(How to complete this task):
Set down each entry from the block beneath, exactly as written.
════
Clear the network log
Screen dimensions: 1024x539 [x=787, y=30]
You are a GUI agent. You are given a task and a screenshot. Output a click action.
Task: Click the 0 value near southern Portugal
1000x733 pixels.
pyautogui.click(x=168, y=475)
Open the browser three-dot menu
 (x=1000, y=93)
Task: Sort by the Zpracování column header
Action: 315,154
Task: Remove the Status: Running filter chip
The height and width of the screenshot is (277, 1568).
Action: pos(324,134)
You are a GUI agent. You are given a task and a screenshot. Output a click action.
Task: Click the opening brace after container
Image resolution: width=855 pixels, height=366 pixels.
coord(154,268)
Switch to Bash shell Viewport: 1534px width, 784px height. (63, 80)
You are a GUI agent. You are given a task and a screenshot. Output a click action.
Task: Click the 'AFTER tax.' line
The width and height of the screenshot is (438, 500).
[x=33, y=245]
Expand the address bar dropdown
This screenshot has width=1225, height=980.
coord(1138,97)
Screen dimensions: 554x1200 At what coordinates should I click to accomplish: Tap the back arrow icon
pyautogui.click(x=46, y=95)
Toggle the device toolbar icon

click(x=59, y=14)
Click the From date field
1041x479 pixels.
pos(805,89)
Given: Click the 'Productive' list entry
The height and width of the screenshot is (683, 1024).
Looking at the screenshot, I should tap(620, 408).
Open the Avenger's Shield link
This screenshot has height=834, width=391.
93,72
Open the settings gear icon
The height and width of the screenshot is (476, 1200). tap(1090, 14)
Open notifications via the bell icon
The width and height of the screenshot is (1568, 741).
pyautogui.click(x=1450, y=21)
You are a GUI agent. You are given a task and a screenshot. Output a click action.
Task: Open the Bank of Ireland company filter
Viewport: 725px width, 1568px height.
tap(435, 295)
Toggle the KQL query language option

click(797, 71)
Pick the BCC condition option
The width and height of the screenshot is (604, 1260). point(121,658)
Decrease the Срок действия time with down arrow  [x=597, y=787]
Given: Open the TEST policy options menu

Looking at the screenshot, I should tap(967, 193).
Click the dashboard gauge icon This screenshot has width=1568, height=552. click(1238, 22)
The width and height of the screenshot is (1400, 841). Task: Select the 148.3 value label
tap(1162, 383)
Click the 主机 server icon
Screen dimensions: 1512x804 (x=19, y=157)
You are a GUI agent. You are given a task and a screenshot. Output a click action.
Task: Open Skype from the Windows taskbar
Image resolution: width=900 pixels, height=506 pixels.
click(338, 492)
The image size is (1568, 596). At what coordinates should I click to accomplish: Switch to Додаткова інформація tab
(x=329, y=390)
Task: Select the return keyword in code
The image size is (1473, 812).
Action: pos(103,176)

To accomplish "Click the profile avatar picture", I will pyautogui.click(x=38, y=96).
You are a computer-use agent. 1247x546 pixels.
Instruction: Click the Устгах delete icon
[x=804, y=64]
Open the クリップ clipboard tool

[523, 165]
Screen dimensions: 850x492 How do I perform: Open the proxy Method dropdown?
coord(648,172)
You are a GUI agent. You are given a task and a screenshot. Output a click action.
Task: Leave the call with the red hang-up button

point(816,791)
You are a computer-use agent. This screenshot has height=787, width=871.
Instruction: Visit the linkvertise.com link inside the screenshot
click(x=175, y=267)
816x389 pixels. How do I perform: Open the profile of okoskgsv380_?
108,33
════
(Result for this exercise):
Clear the network log
Screen dimensions: 1024x539 [x=787, y=30]
You are a GUI agent. You are given a task and a screenshot. Output a click action.
Task: Click the 0 value near southern Portugal
1000x733 pixels.
pyautogui.click(x=168, y=475)
Open the browser three-dot menu
 (x=1000, y=93)
Task: Sort by the Zpracování column header
Action: 315,154
Task: Remove the Status: Running filter chip
The height and width of the screenshot is (277, 1568).
Action: pos(324,134)
You are a GUI agent. You are given a task and a screenshot. Output a click action.
Task: Click the opening brace after container
Image resolution: width=855 pixels, height=366 pixels.
coord(154,268)
Switch to Bash shell Viewport: 1534px width, 784px height. (63, 80)
You are a GUI agent. You are given a task and a screenshot. Output a click action.
Task: Click the 'AFTER tax.' line
The width and height of the screenshot is (438, 500).
[x=33, y=245]
Expand the address bar dropdown
This screenshot has width=1225, height=980.
coord(1138,97)
Screen dimensions: 554x1200 At what coordinates should I click to accomplish: Tap the back arrow icon
pyautogui.click(x=46, y=95)
Toggle the device toolbar icon

click(x=59, y=14)
Click the From date field
1041x479 pixels.
pos(805,89)
Given: Click the 'Productive' list entry
The height and width of the screenshot is (683, 1024).
Looking at the screenshot, I should tap(620, 408).
Open the Avenger's Shield link
This screenshot has height=834, width=391.
93,72
Open the settings gear icon
The height and width of the screenshot is (476, 1200). tap(1090, 14)
Open notifications via the bell icon
The width and height of the screenshot is (1568, 741).
pyautogui.click(x=1450, y=21)
You are a GUI agent. You are given a task and a screenshot. Output a click action.
Task: Open the Bank of Ireland company filter
Viewport: 725px width, 1568px height.
tap(435, 295)
Toggle the KQL query language option

click(797, 71)
Pick the BCC condition option
The width and height of the screenshot is (604, 1260). point(121,658)
Decrease the Срок действия time with down arrow  [x=597, y=787]
Given: Open the TEST policy options menu

Looking at the screenshot, I should tap(967, 193).
Click the dashboard gauge icon This screenshot has width=1568, height=552. click(1238, 22)
The width and height of the screenshot is (1400, 841). Task: Select the 148.3 value label
tap(1162, 383)
Click the 主机 server icon
Screen dimensions: 1512x804 (x=19, y=157)
You are a GUI agent. You are given a task and a screenshot. Output a click action.
Task: Open Skype from the Windows taskbar
Image resolution: width=900 pixels, height=506 pixels.
click(338, 492)
The image size is (1568, 596). At what coordinates should I click to accomplish: Switch to Додаткова інформація tab
(x=329, y=390)
Task: Select the return keyword in code
The image size is (1473, 812).
Action: pos(103,176)

To accomplish "Click the profile avatar picture", I will pyautogui.click(x=38, y=96).
You are a computer-use agent. 1247x546 pixels.
Instruction: Click the Устгах delete icon
[x=804, y=64]
Open the クリップ clipboard tool

[523, 165]
Screen dimensions: 850x492 How do I perform: Open the proxy Method dropdown?
coord(648,172)
You are a GUI agent. You are given a task and a screenshot. Output a click action.
Task: Leave the call with the red hang-up button

point(816,791)
You are a computer-use agent. This screenshot has height=787, width=871.
Instruction: Visit the linkvertise.com link inside the screenshot
click(x=175, y=267)
816x389 pixels. How do I perform: Open the profile of okoskgsv380_?
108,33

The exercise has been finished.